Why Dragons Dominated the Landscape of Medieval Monsters
The dragon resting on its golden hoard. The gallant knight charging to rescue the maiden from the scaly beast. These are images long associated with the European Middle Ages, yet most (all) medieval people went their whole lives without meeting even a single winged, fire-breathing behemoth. Dragons and other monsters, nights dark and full of terror, lurked largely in the domain of storiestales, filtered through the intervening centuries and our own interests, that remain with us today.
Medieval people told tales about all kinds of monsters, including ghosts, werewolves and women who turned into serpents on Saturdays. But dragons held a special place in both the modern imagination and the medieval one. As historian Scott Bruce, editor of the newly released Penguin Book of Dragons, explains, dragons in the medieval mindset stood as the enemies of humankind, against which we measure the prowess of our heroes. As such, they were neatly and easily folded into Christian tradition, often cast
as agents of the devil or demons in disguise.

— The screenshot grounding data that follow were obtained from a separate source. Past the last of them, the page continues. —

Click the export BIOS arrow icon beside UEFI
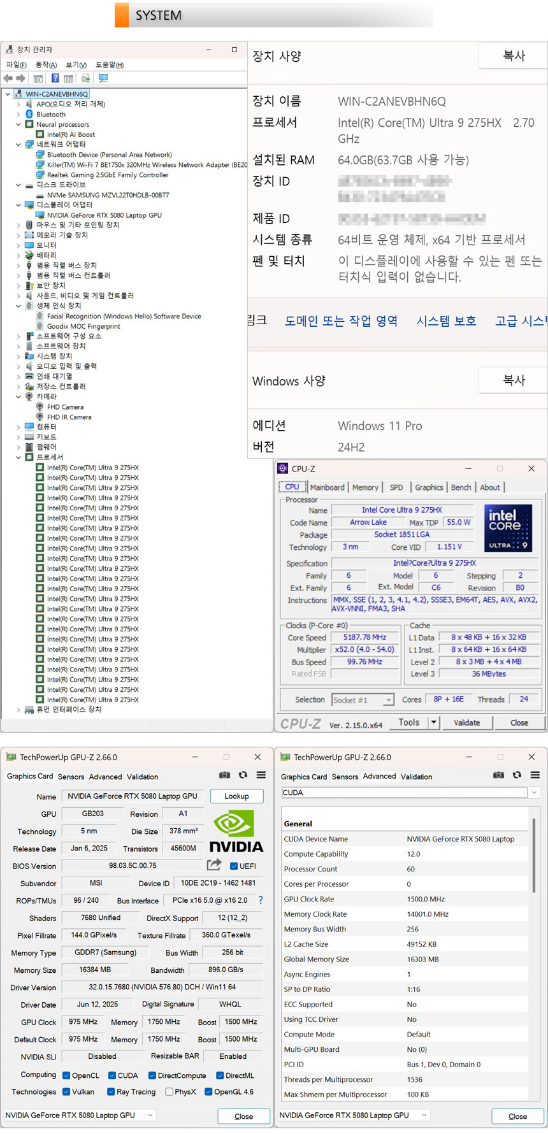The image size is (548, 1134). [214, 865]
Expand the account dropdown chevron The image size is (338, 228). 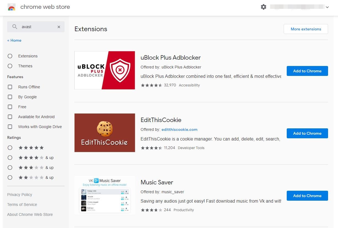coord(327,7)
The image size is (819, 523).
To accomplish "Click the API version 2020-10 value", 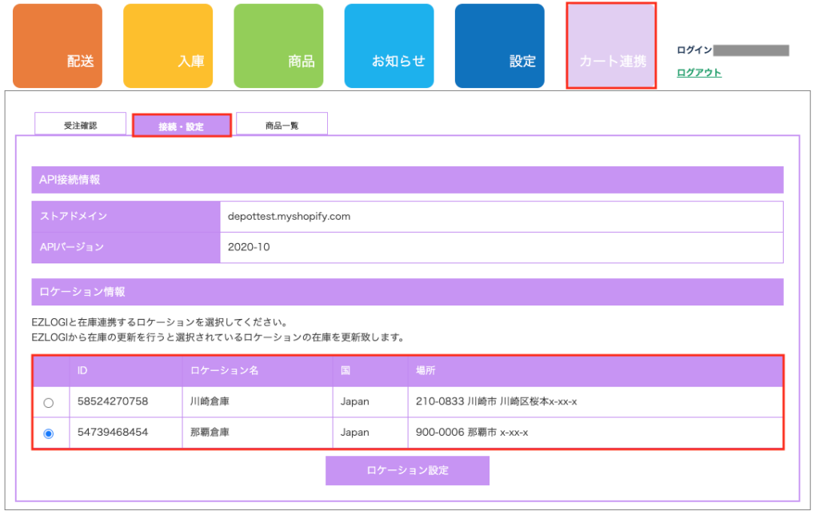I will click(249, 247).
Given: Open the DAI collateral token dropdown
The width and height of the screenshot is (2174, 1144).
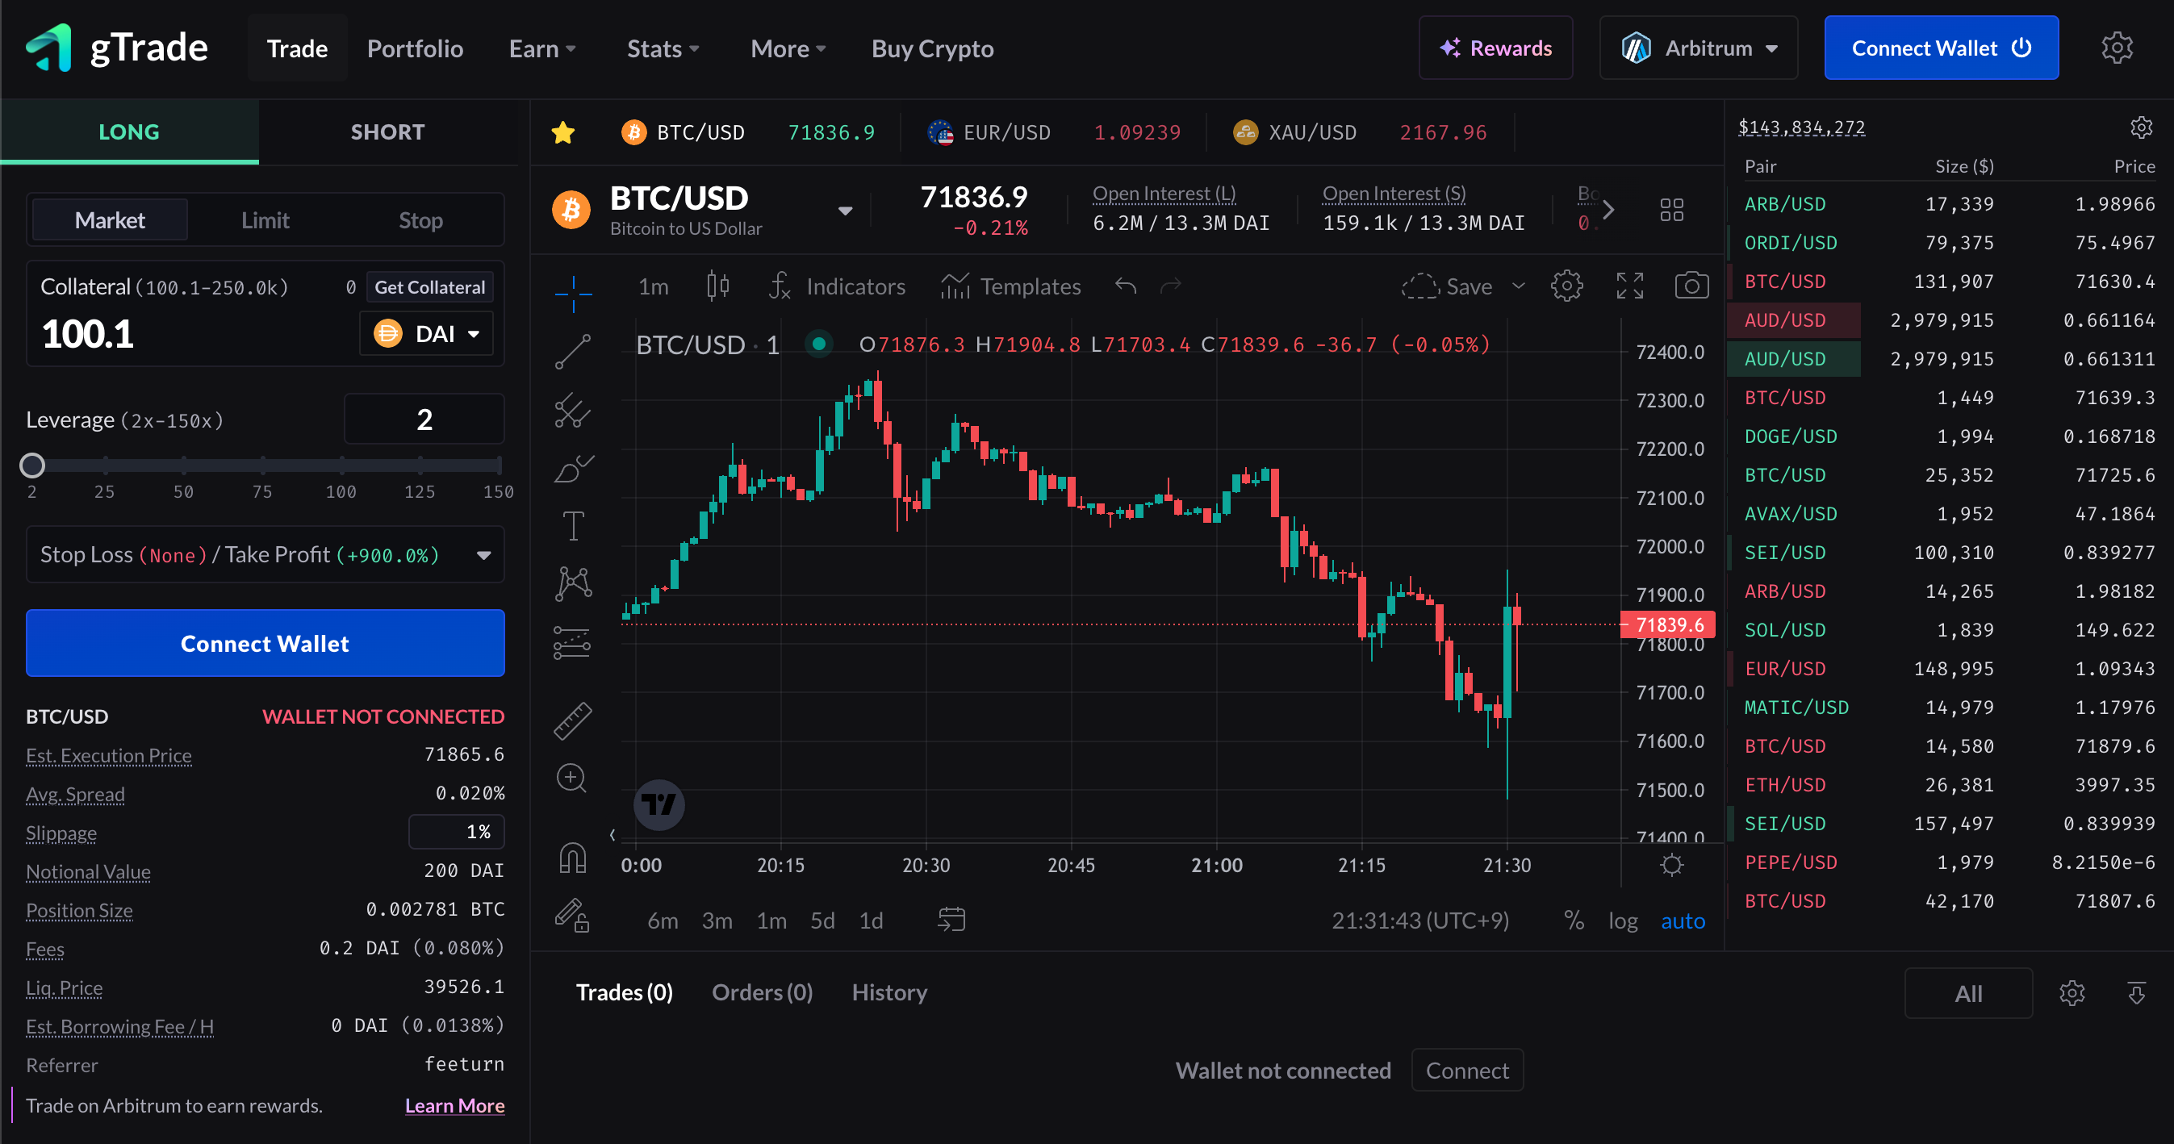Looking at the screenshot, I should coord(426,334).
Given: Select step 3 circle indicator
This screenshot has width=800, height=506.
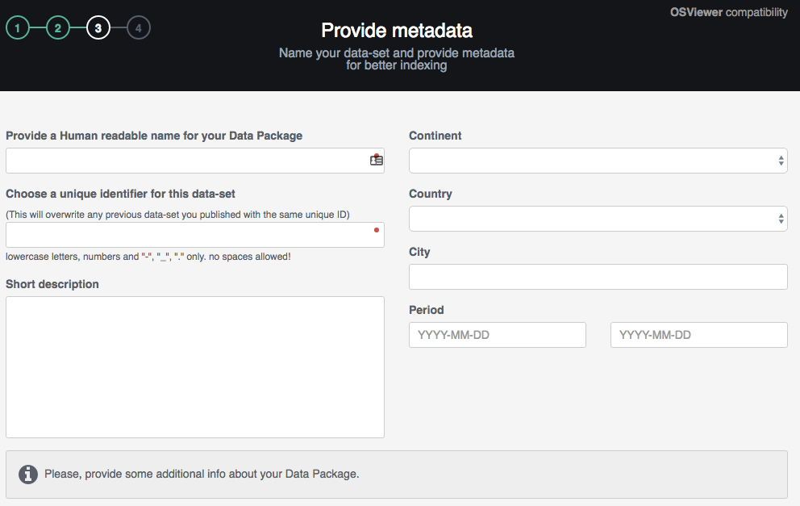Looking at the screenshot, I should 98,28.
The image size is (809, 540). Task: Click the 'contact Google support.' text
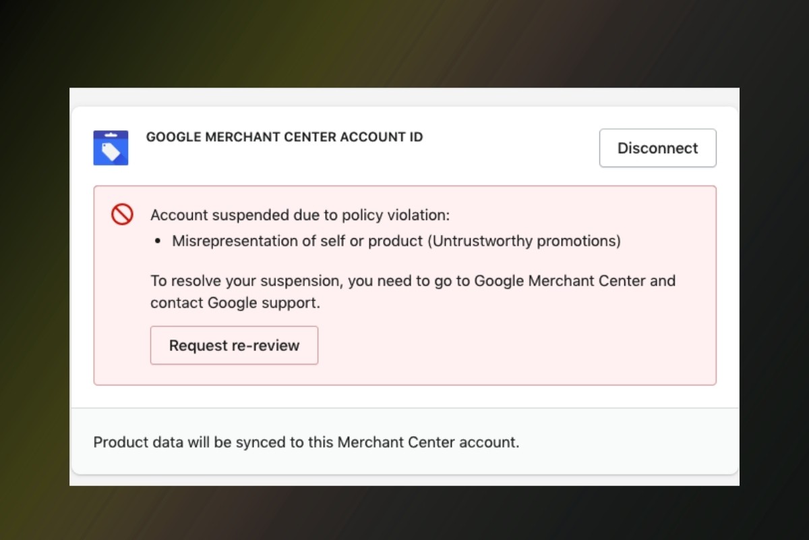[x=235, y=303]
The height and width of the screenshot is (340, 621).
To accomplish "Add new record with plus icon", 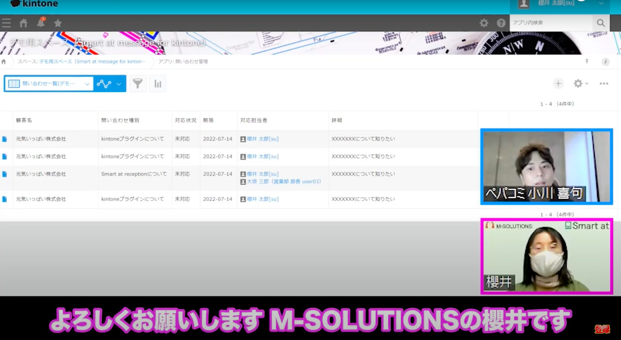I will (558, 83).
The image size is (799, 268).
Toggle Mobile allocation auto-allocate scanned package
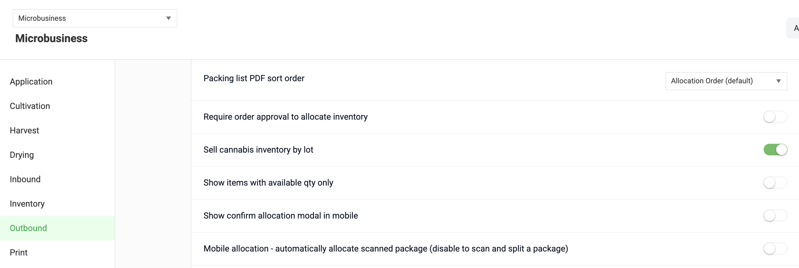pos(775,249)
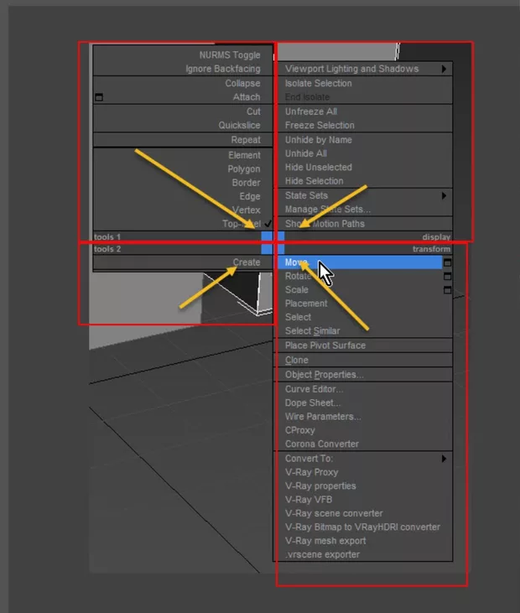Choose Clone from transform quadrant
The width and height of the screenshot is (520, 613).
point(297,360)
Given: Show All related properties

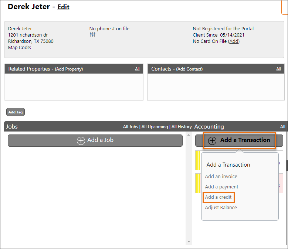Looking at the screenshot, I should coord(137,69).
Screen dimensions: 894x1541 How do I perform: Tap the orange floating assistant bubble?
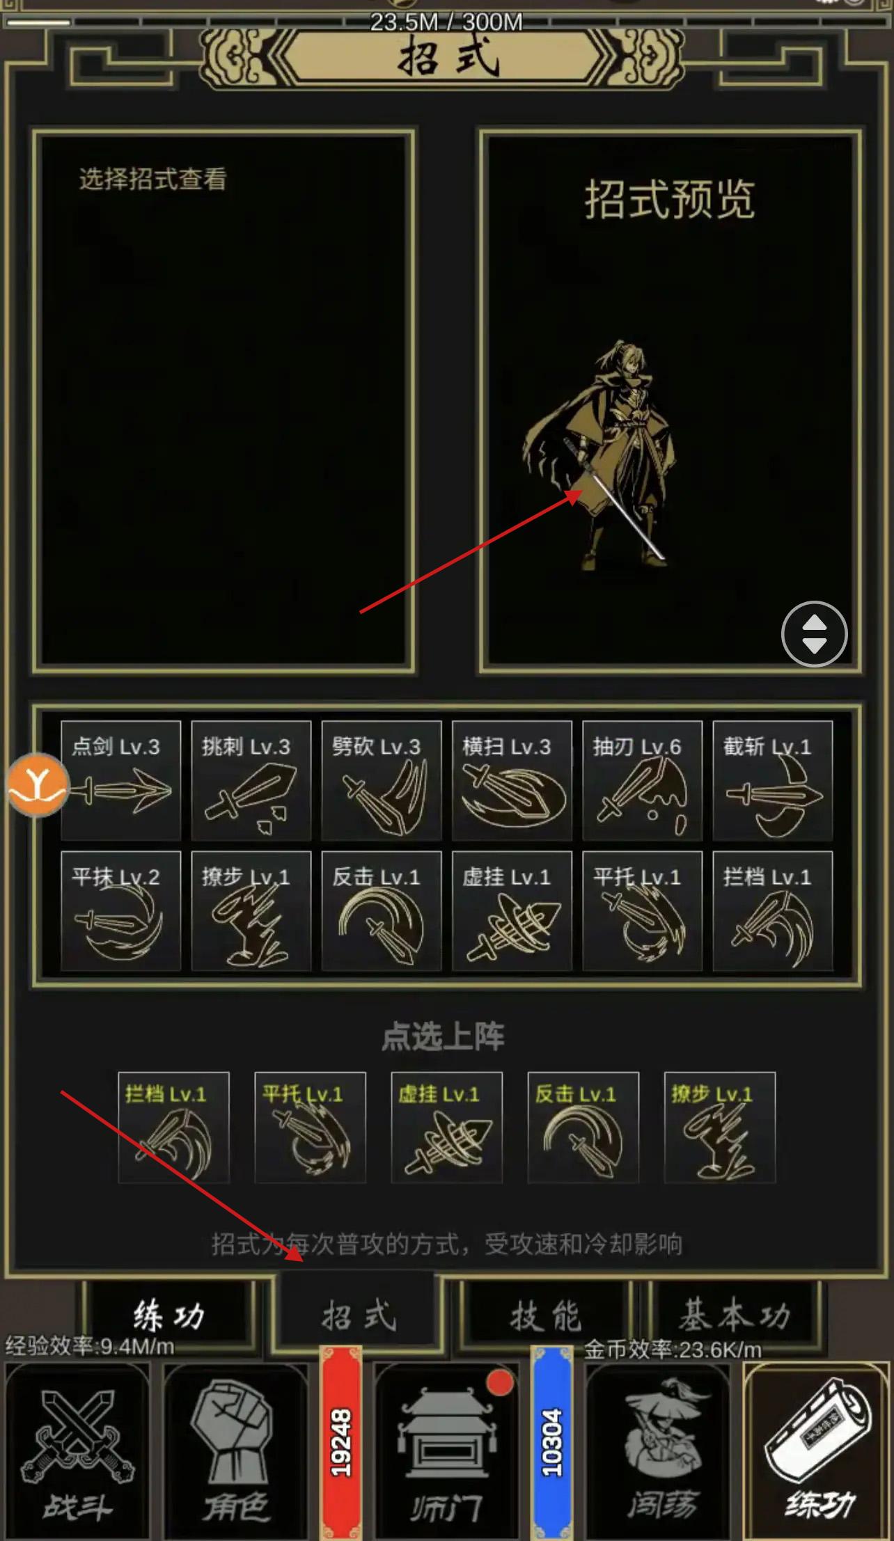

Over the past few years, Bruce, a historian at Fordham University, has developed wide-ranging expertise in how medieval people talked about monsters. In 2016, he published The Penguin Book of the Undead, and in 2018, The Penguin Book of Hell. Collections of texts from the ancient, medieval and early modern worlds, these books allow readers to see for themselves how people from the past thought about things that went bump in the night. According to Bruce, one of the reasons he collaborated with Penguin on the series is that he wanted to make these fascinating themes
accessible to general readers, demonstrating that monsters of the past are not the same as modern ones.